**ESTRATTO DEL DOCUMENTO**:
IDEE FONDAMENTALI (Giovanni Gentile)

1. Come ogni salda concezione politica, il fascismo è prassi ed è pensiero, azione a cui è immanente una dottrina, e dottrina che, sorgendo da un dato sistema di forze storiche, vi resta inserita e vi opera dal di dentro. Ha quindi una forma correlativa alle contingenze di luogo e di tempo, ma ha insieme un contenuto ideale che la eleva a formula di verità nella storia superiore del pensiero. Non si agisce spiritualmente nel mondo come volontà umana dominatrice di volontà senza un concetto della realtà transeunte e particolare su cui bisogna agire, e della realtà permanente e universale in cui la prima ha il suo essere e la sua vita. Per conoscere gli uomini bisogna conoscere l'uomo; e per conoscere l'uomo bisogna conoscere la realtà e le sue leggi. Non c'è concetto dello Stato che non sia fondamentalmente concetto della vita: filosofia o intuizione, sistema di idee che si svolge in una costruzione logica o si raccoglie in una visione o in una fede, ma è sempre, almeno virtualmente, una concezione organica del mondo.

2. Così il fascismo non si intenderebbe in molti dei suoi atteggiamenti pratici, come organizzazione di partito, come sistema di educazione, come disciplina, se non si guardasse alla luce del suo modo generale di concepire la vita.
Modo spiritualistico. Il mondo per il fascismo non è questo mondo materiale che appare alla superficie, in cui l'uomo è un individuo separato da tutti gli altri e per sé stante, ed è governato da una legge naturale, che istintivamente lo trae a vivere una vita di piacere egoistico e momentaneo. L'uomo del fascismo è individuo che è nazione e patria, legge morale che stringe insieme individui e generazioni in una tradizione e in una missione, che sopprime l'istinto della vita chiusa nel breve giro del piacere per instaurare nel dovere una vita superiore libera da limiti di tempo e di spazio: una vita in cui l'individuo, attraverso l'abnegazione di sé, il sacrifizio dei suoi interessi particolari, la stessa morte, realizza quell'esistenza tutta spirituale in cui è il suo valore di uomo.

3. Dunque concezione spiritualistica, sorta anche essa dalla generale reazione del secolo contro il fiacco e materialistico positivismo dell'Ottocento. Antipositivistica, ma positiva: non scettica, né agnostica, né pessimistica, né passivamente ottimistica, come sono in generale le dottrine (tutte negative) che pongono il centro della vita fuori dell'uomo, che con la sua libera volontà può e deve crearsi il suo mondo. Il fascismo vuole l'uomo attivo e impegnato nell'azione con tutte le sue energie. Lo vuole virilmente consapevole delle difficoltà che ci sono, e pronto ad affrontarle. Concepisce la vita come lotta pensando che spetti all'uomo conquistarsi quella che sia veramente degna di lui, creando prima di tutto in sé stesso lo strumento (fisico, morale, intellettuale) per edificarla. Così per l'individuo singolo, così per la nazione, così per l'umanità. Quindi l'alto valore della cultura in tutte le sue forme - arte, religione, scienza - e l'importanza grandissima dell'educazione. Quindi anche il valore essenziale del lavoro, con cui l'uomo vince la natura e crea il mondo umano (economico, politico, morale, intellettuale).

**DATI**:
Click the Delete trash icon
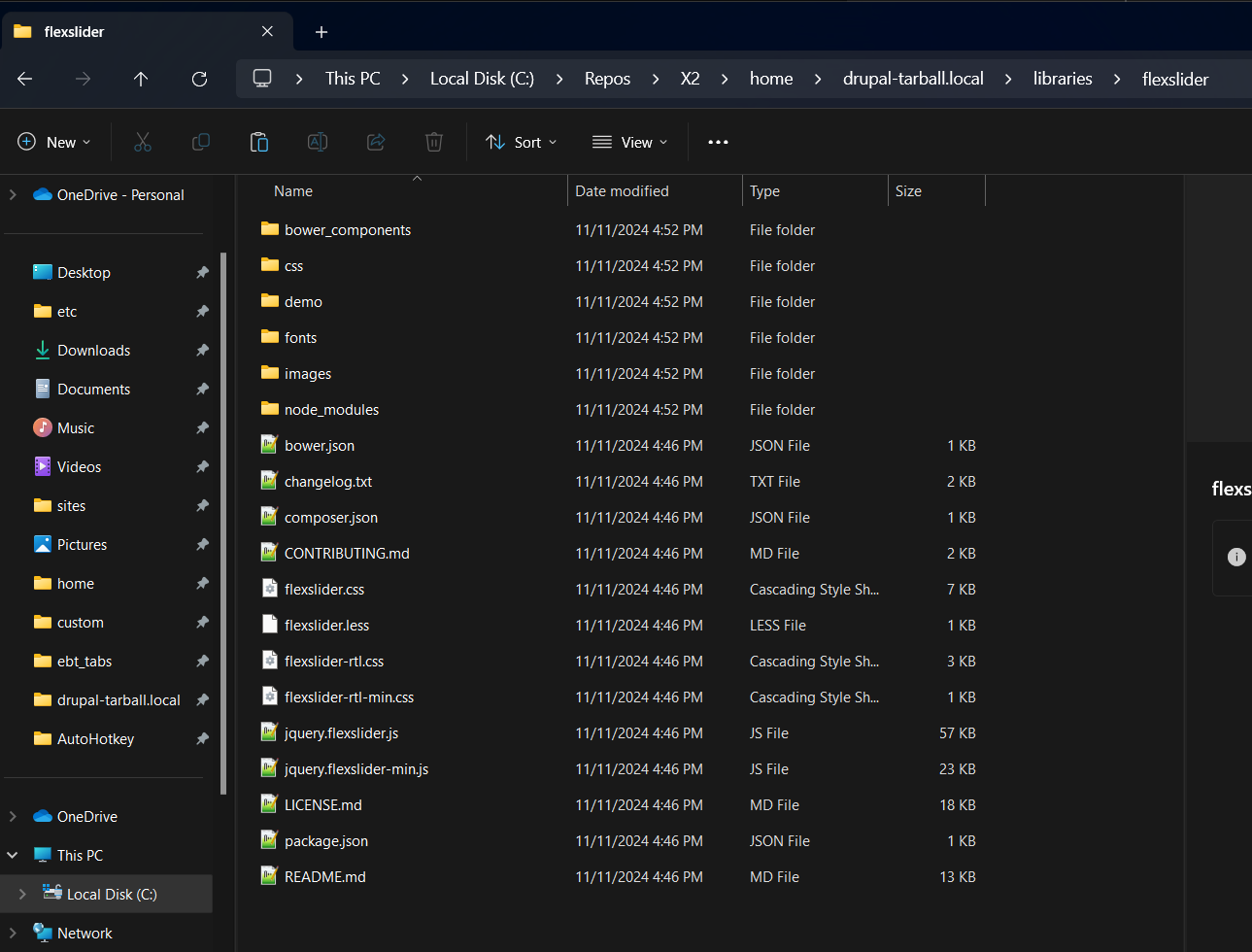Screen dimensions: 1252x952 tap(434, 142)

**OBIETTIVO DICHIARATO**:
Per favore, aggiorna l'estratto riportando tutto da "Modo spiritualistico. Il" giù fino a "valore di uomo." e mettendo "godimento" al posto di "piacere".

**RISPOSTA FINALE**:
Modo spiritualistico. Il mondo per il fascismo non è questo mondo materiale che appare alla superficie, in cui l'uomo è un individuo separato da tutti gli altri e per sé stante, ed è governato da una legge naturale, che istintivamente lo trae a vivere una vita di godimento egoistico e momentaneo. L'uomo del fascismo è individuo che è nazione e patria, legge morale che stringe insieme individui e generazioni in una tradizione e in una missione, che sopprime l'istinto della vita chiusa nel breve giro del godimento per instaurare nel dovere una vita superiore libera da limiti di tempo e di spazio: una vita in cui l'individuo, attraverso l'abnegazione di sé, il sacrifizio dei suoi interessi particolari, la stessa morte, realizza quell'esistenza tutta spirituale in cui è il suo valore di uomo.